Meadow sweet
Meadow grow,
Meadow flower
Meadow home.
When we moved to our new home nearly 2 years ago the garden was overgrown with bramble nettle and blackthorn, all of which are beautiful but not when it's everywhere. It was the perfect cover for the rabbits but a dangerous walk for us, we dare not go out after dark for fear of following Alice down a rabbit hole.
Work began in earnest to get some kind of control even if it was to be the beginning of an obsession with filling the holes, we needed some kind of symbiotic relationship with the wildlife in the garden. The initial process seemed extreme, the shrub had to be cleared methodically and slowly enough for the wildlife to (as it turns out) temporarily step aside or relocate; then 'ploughing' or turning the soil, then seeding it and finally waiting to see how it would mature. Gardening is a waiting game, once the hard work is done, you literally watch things grow, nothing happens, then suddenly all of it happens all at once. The first year the nettles bramble and thistles returned so we mowed them down or slowly dug them out. We planted some trees to get some structure to the garden, some small, some big (well biggish), then we waited for the return of spring.
The Plantlife charity suggested 'No Mow May' which we agreed was a nice idea, spring eventually came good and we thought to cut the grass in a pattern and leave some to keep growing, and a meadow grew where the mower didn't go and joy of joys the rabbits liked it, we liked it and the bramble and blackthorn kept to the hedges and the nettle to the woods and the bees be very merry. It is only a tiny piece of the countryside but it sings.
I am under no illusion that if we don't keep an eye the big boys will return to dominate but we knew that when we moved here and that's the task we took on.
I had to laugh when a friend of my sons had never heard of the saying 'make hay while the sun shines' it is funny how these things we say have a shelf life, he thought we were trying to be mysterious and just make these things up as we go along. Mind you I thought until my twenties that the saying 'it's a dog eat dog world' was actually 'it's a doggydog world' that made more sense to me as there were so many dogs and dog lovers everywhere.
Meadows, true meadows have been devastated in this last 100 years reduced by 97%, there is an optimistic push to reclaim the verges, rewilding Britain’s roadside verges could convert 1.2% of the country’s landmass to wildflower meadows, but it needs the councils to switch on and wise up.
One of my big annoyances is that they mow in the plastic and tin rubbish, we all hate that, so why can't they collect the rubbish first, ha, this is too strong an annoyance to mention here, and .....breathe.... and think of my calm place.

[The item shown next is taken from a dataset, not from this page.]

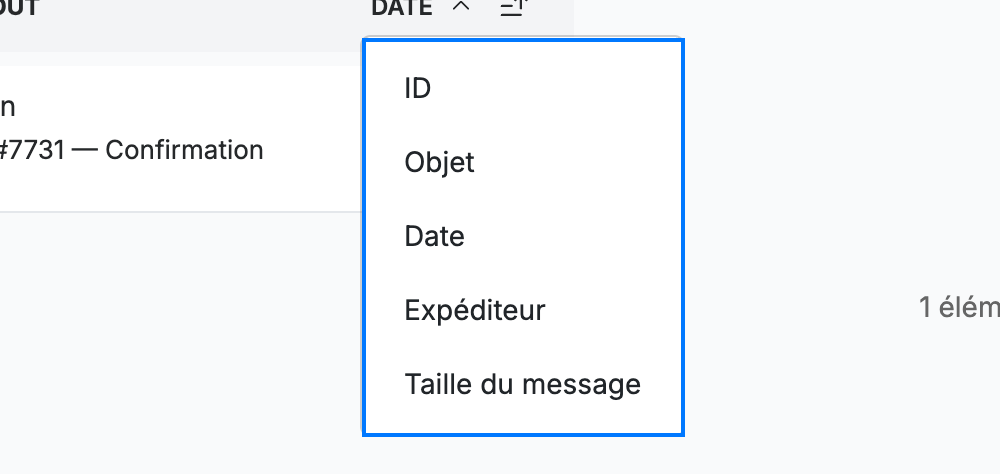Sort by Expéditeur
Screen dimensions: 1000x474
tap(523, 310)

What is brilliant about meadow planting is the huge possible return to diversity, mowing suits the grass thug, who, although lovely and green is not providing food for the bugs and they need food and a place to breed and live. While taking out the bramble and thistle destroyed one habitat, by balancing the variety of plants we have created more habitats. More diversity, more variety, more wildlife, easy.
ERRR Billy, more hay fever too!!
Years ago my poor little mum, in her green prison, was plagued by hay fever, and back then with no barn, we stored the hay (for the 13 assorted sheep) in the garage, next to the kitchen, next to where mum was most of the time! Poor sneezy mum, how she hated grass and then when we moved to leafy suburbia again, how she hated the leaves. Every year in late spring to mid-June, mum would say to me "there are more leaves than ever this year I am dreading autumn"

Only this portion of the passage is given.